What you should do: Among the entries below, find all lines that include "accomplish" and copy them.

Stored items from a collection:

--

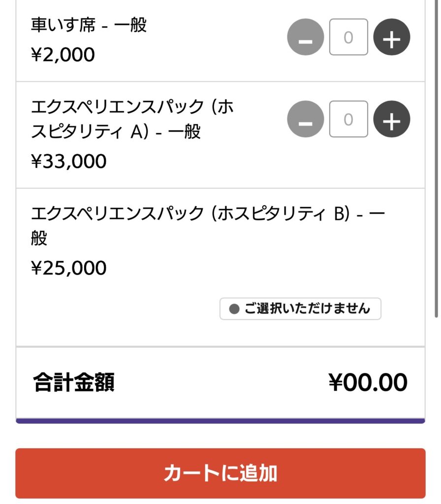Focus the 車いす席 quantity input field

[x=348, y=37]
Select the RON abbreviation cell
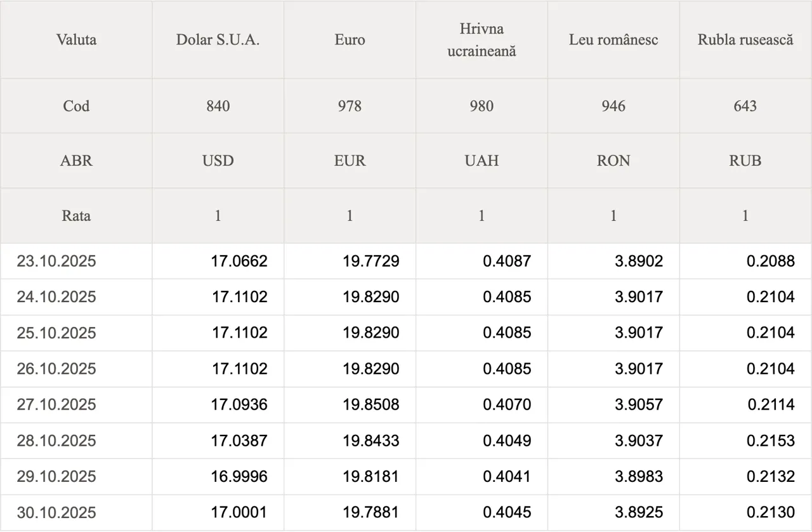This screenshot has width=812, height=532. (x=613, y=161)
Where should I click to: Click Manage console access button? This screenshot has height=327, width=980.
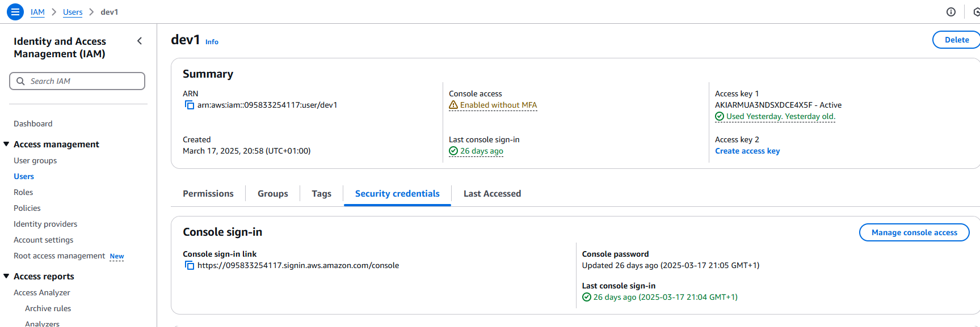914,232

--

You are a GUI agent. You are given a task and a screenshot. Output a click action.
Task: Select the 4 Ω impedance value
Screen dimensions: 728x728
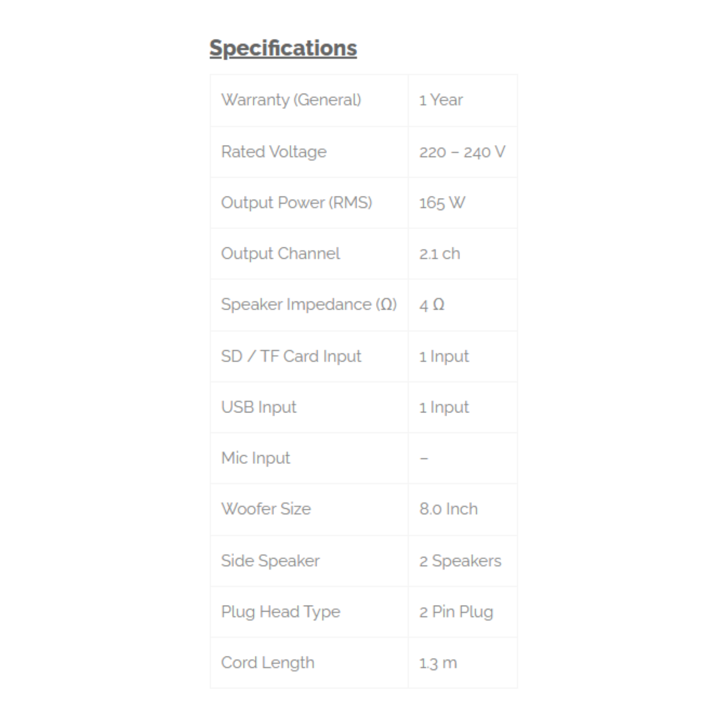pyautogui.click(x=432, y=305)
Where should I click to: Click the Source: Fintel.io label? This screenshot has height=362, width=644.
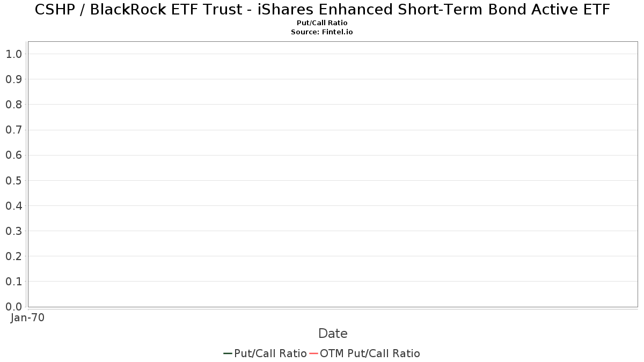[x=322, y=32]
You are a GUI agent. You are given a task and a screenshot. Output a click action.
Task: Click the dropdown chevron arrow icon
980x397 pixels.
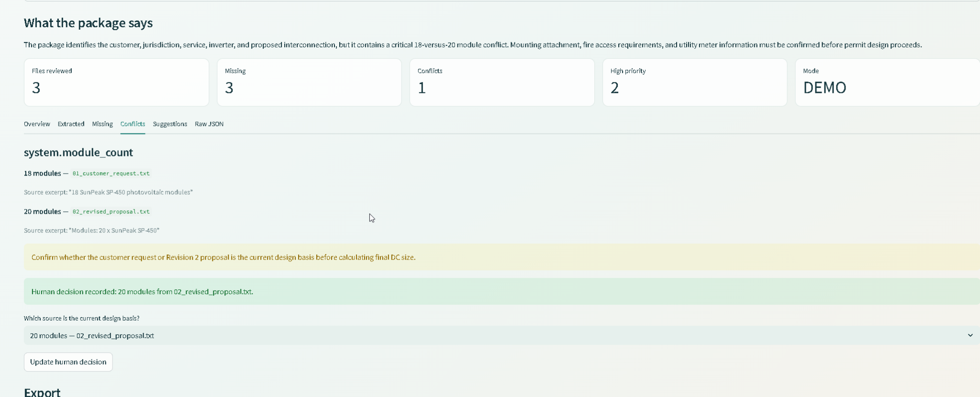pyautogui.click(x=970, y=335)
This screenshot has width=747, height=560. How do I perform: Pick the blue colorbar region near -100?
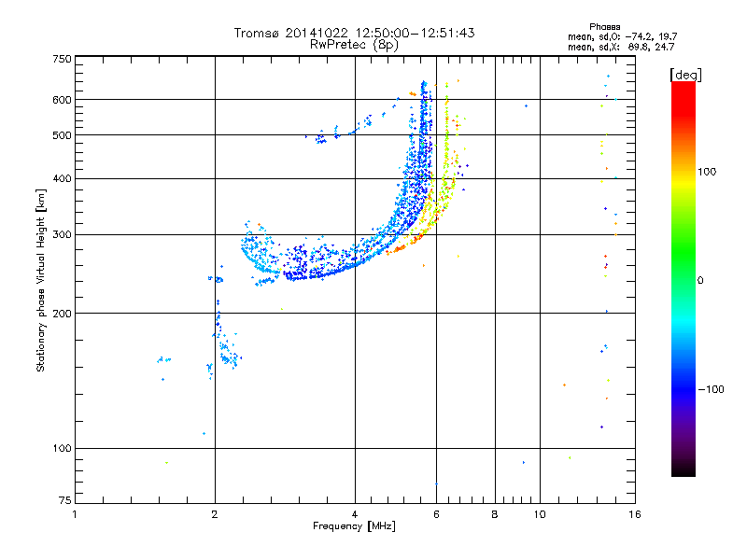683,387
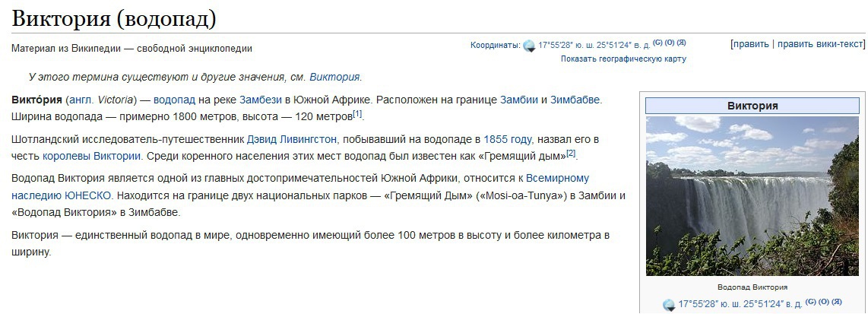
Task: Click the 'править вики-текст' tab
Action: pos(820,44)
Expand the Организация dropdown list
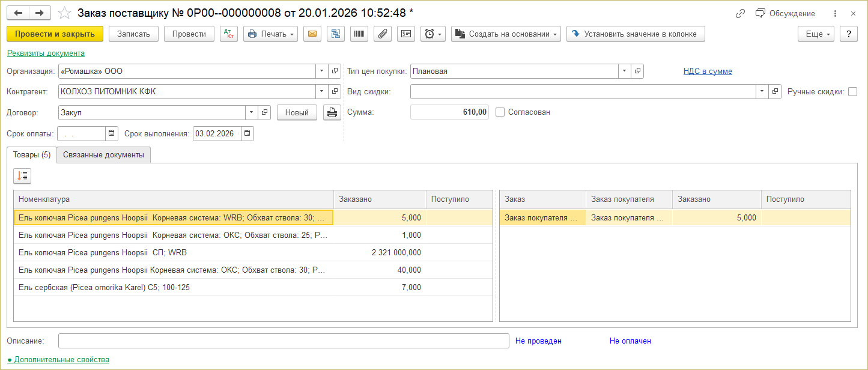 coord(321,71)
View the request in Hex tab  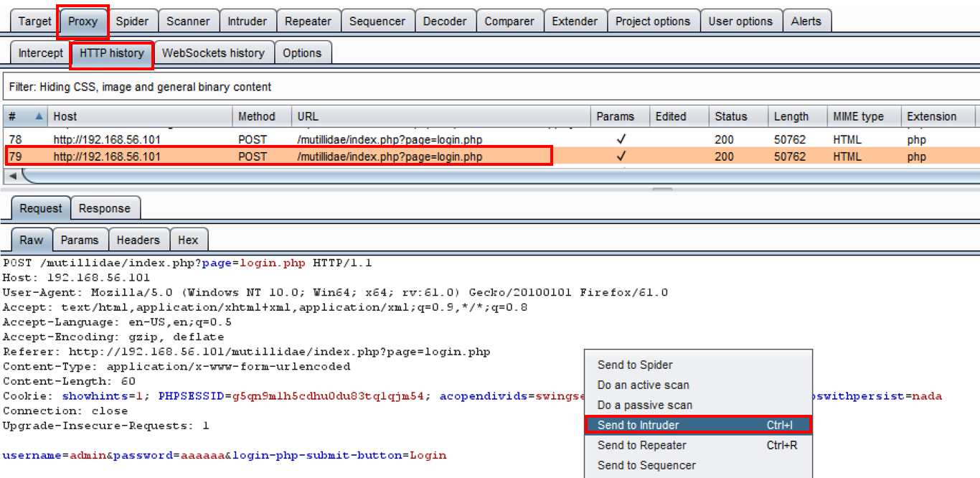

--

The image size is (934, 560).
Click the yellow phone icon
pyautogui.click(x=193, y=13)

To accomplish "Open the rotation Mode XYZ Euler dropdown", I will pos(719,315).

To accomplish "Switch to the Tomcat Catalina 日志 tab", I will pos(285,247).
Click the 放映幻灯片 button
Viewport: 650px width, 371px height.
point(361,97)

--

Written response:
To accomplish "Open the rotation Mode XYZ Euler dropdown", I will pos(719,315).
To accomplish "Switch to the Tomcat Catalina 日志 tab", I will pos(285,247).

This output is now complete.